▶ Your objective:
Return each of the following records verbatim, line for line, with nothing altered, added, or omitted.

▶ Dataset rows:
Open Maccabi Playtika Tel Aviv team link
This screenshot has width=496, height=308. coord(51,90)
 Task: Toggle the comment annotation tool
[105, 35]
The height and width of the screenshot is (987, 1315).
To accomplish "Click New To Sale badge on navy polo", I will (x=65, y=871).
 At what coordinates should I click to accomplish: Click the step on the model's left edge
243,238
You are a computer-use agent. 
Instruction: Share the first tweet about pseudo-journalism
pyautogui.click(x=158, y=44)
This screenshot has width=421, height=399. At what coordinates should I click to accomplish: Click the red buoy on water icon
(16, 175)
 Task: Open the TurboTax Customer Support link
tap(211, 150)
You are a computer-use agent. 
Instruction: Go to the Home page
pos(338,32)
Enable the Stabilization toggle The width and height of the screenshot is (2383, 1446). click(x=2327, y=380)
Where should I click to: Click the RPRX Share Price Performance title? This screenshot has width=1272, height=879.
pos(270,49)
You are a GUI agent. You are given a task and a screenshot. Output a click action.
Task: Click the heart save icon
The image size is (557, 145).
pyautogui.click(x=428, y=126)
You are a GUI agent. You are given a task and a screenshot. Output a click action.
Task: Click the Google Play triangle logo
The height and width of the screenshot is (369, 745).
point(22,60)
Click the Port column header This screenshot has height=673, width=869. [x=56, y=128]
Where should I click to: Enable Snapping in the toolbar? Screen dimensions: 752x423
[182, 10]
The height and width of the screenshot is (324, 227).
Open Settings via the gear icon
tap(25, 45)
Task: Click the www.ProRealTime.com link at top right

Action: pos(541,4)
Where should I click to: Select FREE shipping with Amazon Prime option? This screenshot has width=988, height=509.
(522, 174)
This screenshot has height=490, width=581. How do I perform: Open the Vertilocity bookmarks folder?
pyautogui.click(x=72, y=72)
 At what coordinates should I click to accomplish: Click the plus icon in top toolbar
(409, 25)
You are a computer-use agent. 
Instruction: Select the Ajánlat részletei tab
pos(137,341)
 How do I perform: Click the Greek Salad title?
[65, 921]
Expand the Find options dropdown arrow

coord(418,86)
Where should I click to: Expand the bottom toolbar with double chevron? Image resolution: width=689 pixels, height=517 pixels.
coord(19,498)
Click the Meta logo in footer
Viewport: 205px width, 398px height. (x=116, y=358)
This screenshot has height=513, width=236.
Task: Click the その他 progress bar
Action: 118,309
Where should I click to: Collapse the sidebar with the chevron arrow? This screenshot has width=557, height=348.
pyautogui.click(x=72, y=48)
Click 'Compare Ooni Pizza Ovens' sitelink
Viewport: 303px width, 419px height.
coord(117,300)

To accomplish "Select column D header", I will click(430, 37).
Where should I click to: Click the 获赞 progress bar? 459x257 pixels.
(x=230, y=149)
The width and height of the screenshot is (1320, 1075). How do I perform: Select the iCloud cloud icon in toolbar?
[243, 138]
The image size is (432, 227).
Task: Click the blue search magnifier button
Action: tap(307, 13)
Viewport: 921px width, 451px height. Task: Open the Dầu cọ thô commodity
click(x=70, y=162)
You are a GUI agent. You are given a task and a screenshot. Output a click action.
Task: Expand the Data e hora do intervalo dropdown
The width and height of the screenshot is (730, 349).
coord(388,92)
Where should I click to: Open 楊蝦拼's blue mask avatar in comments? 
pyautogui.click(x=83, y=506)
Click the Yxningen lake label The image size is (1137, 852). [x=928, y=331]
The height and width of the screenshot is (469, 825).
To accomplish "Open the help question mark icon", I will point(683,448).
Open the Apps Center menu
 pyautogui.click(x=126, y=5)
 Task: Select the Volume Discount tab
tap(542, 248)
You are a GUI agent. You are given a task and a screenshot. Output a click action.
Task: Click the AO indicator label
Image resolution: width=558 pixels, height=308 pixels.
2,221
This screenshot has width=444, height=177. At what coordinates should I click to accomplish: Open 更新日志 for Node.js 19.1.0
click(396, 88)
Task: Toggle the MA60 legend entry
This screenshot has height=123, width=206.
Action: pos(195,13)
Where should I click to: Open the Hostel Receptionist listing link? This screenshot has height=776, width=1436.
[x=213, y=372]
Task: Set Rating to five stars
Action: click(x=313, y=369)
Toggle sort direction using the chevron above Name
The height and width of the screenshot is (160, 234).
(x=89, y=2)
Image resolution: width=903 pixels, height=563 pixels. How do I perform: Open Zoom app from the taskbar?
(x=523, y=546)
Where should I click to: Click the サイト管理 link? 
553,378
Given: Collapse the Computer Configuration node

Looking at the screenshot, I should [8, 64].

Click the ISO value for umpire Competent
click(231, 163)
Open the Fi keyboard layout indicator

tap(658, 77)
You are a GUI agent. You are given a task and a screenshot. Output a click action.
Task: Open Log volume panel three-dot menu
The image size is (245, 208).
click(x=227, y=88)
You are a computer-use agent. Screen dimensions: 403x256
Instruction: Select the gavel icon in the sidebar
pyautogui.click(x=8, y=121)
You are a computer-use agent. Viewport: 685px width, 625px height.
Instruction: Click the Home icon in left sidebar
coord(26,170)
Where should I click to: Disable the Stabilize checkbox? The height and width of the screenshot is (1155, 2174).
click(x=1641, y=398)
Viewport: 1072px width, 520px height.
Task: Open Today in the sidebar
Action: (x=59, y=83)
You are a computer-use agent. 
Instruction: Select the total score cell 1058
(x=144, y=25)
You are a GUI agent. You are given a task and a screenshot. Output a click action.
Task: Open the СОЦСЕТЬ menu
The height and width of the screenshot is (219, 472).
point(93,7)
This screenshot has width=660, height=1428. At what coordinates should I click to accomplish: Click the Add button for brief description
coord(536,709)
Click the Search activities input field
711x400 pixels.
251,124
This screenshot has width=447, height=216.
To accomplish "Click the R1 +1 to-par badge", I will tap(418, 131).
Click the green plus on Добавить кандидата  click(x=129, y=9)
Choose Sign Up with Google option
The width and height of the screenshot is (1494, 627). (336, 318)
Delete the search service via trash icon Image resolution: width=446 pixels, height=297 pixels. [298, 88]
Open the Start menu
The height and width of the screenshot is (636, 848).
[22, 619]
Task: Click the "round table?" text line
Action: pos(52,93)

▶ Completed task:
Open Maccabi Playtika Tel Aviv team link
This screenshot has width=496, height=308. coord(51,90)
 Task: Toggle the comment annotation tool
[105, 35]
The height and width of the screenshot is (987, 1315).
To accomplish "Click New To Sale badge on navy polo", I will (x=65, y=871).
 At what coordinates should I click to accomplish: Click the step on the model's left edge
243,238
You are a computer-use agent. 
Instruction: Share the first tweet about pseudo-journalism
pyautogui.click(x=158, y=44)
This screenshot has width=421, height=399. At what coordinates should I click to accomplish: Click the red buoy on water icon
(16, 175)
 Task: Open the TurboTax Customer Support link
tap(211, 150)
You are a computer-use agent. 
Instruction: Go to the Home page
pos(338,32)
Enable the Stabilization toggle The width and height of the screenshot is (2383, 1446). click(x=2327, y=380)
Where should I click to: Click the RPRX Share Price Performance title? This screenshot has width=1272, height=879.
pos(270,49)
You are a GUI agent. You are given a task and a screenshot. Output a click action.
Task: Click the heart save icon
The image size is (557, 145).
pyautogui.click(x=428, y=126)
You are a GUI agent. You are given a task and a screenshot. Output a click action.
Task: Click the Google Play triangle logo
The height and width of the screenshot is (369, 745).
point(22,60)
Click the Port column header This screenshot has height=673, width=869. [x=56, y=128]
Where should I click to: Enable Snapping in the toolbar? Screen dimensions: 752x423
[182, 10]
The height and width of the screenshot is (324, 227).
Open Settings via the gear icon
tap(25, 45)
Task: Click the www.ProRealTime.com link at top right

Action: pos(541,4)
Where should I click to: Select FREE shipping with Amazon Prime option? This screenshot has width=988, height=509.
(522, 174)
This screenshot has height=490, width=581. How do I perform: Open the Vertilocity bookmarks folder?
pyautogui.click(x=72, y=72)
 At what coordinates should I click to accomplish: Click the plus icon in top toolbar
(409, 25)
You are a computer-use agent. 
Instruction: Select the Ajánlat részletei tab
pos(137,341)
 How do I perform: Click the Greek Salad title?
[65, 921]
Expand the Find options dropdown arrow

coord(418,86)
Where should I click to: Expand the bottom toolbar with double chevron? Image resolution: width=689 pixels, height=517 pixels.
coord(19,498)
Click the Meta logo in footer
Viewport: 205px width, 398px height. (x=116, y=358)
This screenshot has height=513, width=236.
Task: Click the その他 progress bar
Action: 118,309
Where should I click to: Collapse the sidebar with the chevron arrow? This screenshot has width=557, height=348.
pyautogui.click(x=72, y=48)
Click 'Compare Ooni Pizza Ovens' sitelink
Viewport: 303px width, 419px height.
coord(117,300)

To accomplish "Select column D header", I will click(430, 37).
Where should I click to: Click the 获赞 progress bar? 459x257 pixels.
(x=230, y=149)
The width and height of the screenshot is (1320, 1075). How do I perform: Select the iCloud cloud icon in toolbar?
[243, 138]
The image size is (432, 227).
Task: Click the blue search magnifier button
Action: tap(307, 13)
Viewport: 921px width, 451px height. Task: Open the Dầu cọ thô commodity
click(x=70, y=162)
You are a GUI agent. You are given a task and a screenshot. Output a click action.
Task: Expand the Data e hora do intervalo dropdown
The width and height of the screenshot is (730, 349).
coord(388,92)
Where should I click to: Open 楊蝦拼's blue mask avatar in comments? 
pyautogui.click(x=83, y=506)
Click the Yxningen lake label The image size is (1137, 852). [x=928, y=331]
The height and width of the screenshot is (469, 825).
To accomplish "Open the help question mark icon", I will point(683,448).
Open the Apps Center menu
 pyautogui.click(x=126, y=5)
 Task: Select the Volume Discount tab
tap(542, 248)
You are a GUI agent. You are given a task and a screenshot. Output a click action.
Task: Click the AO indicator label
Image resolution: width=558 pixels, height=308 pixels.
2,221
This screenshot has width=444, height=177. At what coordinates should I click to accomplish: Open 更新日志 for Node.js 19.1.0
click(396, 88)
Task: Toggle the MA60 legend entry
This screenshot has height=123, width=206.
Action: pos(195,13)
Where should I click to: Open the Hostel Receptionist listing link? This screenshot has height=776, width=1436.
[x=213, y=372]
Task: Set Rating to five stars
Action: click(x=313, y=369)
Toggle sort direction using the chevron above Name
The height and width of the screenshot is (160, 234).
(x=89, y=2)
Image resolution: width=903 pixels, height=563 pixels. How do I perform: Open Zoom app from the taskbar?
(x=523, y=546)
Where should I click to: Click the サイト管理 link? 
553,378
Given: Collapse the Computer Configuration node

Looking at the screenshot, I should [8, 64].

Click the ISO value for umpire Competent
click(231, 163)
Open the Fi keyboard layout indicator

tap(658, 77)
You are a GUI agent. You are given a task and a screenshot. Output a click action.
Task: Open Log volume panel three-dot menu
The image size is (245, 208).
click(x=227, y=88)
You are a computer-use agent. Screen dimensions: 403x256
Instruction: Select the gavel icon in the sidebar
pyautogui.click(x=8, y=121)
You are a computer-use agent. Viewport: 685px width, 625px height.
Instruction: Click the Home icon in left sidebar
coord(26,170)
Where should I click to: Disable the Stabilize checkbox? The height and width of the screenshot is (1155, 2174).
click(x=1641, y=398)
Viewport: 1072px width, 520px height.
Task: Open Today in the sidebar
Action: (x=59, y=83)
You are a computer-use agent. 
Instruction: Select the total score cell 1058
(x=144, y=25)
You are a GUI agent. You are given a task and a screenshot. Output a click action.
Task: Open the СОЦСЕТЬ menu
The height and width of the screenshot is (219, 472).
point(93,7)
This screenshot has width=660, height=1428. At what coordinates should I click to accomplish: Click the Add button for brief description
coord(536,709)
Click the Search activities input field
711x400 pixels.
251,124
This screenshot has width=447, height=216.
To accomplish "Click the R1 +1 to-par badge", I will tap(418, 131).
Click the green plus on Добавить кандидата  click(x=129, y=9)
Choose Sign Up with Google option
The width and height of the screenshot is (1494, 627). (336, 318)
Delete the search service via trash icon Image resolution: width=446 pixels, height=297 pixels. [298, 88]
Open the Start menu
The height and width of the screenshot is (636, 848).
[22, 619]
Task: Click the "round table?" text line
Action: pos(52,93)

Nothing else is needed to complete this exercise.